— begin —

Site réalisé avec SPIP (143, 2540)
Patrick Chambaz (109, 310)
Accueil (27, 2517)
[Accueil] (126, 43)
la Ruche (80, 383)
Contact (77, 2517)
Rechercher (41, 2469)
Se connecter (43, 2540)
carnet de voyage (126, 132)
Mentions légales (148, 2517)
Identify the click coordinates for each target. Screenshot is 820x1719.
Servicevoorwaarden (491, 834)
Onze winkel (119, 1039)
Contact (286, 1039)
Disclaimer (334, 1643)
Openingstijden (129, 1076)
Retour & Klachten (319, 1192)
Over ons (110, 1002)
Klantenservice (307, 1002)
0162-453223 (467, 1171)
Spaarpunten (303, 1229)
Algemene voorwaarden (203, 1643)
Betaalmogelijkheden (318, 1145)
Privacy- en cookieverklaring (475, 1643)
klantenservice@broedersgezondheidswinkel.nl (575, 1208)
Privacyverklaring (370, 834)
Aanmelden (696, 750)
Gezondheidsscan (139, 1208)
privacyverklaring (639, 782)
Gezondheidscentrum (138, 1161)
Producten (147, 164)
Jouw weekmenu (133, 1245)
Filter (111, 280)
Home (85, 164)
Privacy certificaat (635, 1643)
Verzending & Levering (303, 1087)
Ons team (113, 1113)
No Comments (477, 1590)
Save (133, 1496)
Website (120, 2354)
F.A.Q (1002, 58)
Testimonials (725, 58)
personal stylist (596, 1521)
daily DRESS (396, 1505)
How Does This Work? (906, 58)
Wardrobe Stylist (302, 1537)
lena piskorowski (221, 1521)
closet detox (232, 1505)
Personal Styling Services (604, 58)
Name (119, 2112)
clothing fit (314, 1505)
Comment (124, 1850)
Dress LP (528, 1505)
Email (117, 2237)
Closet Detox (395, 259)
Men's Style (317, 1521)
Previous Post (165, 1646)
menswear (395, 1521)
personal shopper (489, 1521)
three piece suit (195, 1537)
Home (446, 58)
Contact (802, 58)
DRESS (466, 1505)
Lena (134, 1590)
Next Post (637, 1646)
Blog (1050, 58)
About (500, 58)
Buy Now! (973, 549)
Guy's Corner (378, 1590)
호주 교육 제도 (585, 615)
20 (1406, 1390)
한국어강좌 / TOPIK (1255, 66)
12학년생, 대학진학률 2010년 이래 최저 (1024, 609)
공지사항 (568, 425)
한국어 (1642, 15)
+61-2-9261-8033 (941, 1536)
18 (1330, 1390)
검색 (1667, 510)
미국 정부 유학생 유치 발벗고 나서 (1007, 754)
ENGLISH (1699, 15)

— end —

TASK OBJECTIVE
Reproduce the rows verbatim, starting with the line that contains "Personal Styling Services (604, 58)" and going on through the line that contains "Contact (802, 58)".

EXERCISE ANSWER
Personal Styling Services (604, 58)
Name (119, 2112)
clothing fit (314, 1505)
Comment (124, 1850)
Dress LP (528, 1505)
Email (117, 2237)
Closet Detox (395, 259)
Men's Style (317, 1521)
Previous Post (165, 1646)
menswear (395, 1521)
personal shopper (489, 1521)
three piece suit (195, 1537)
Home (446, 58)
Contact (802, 58)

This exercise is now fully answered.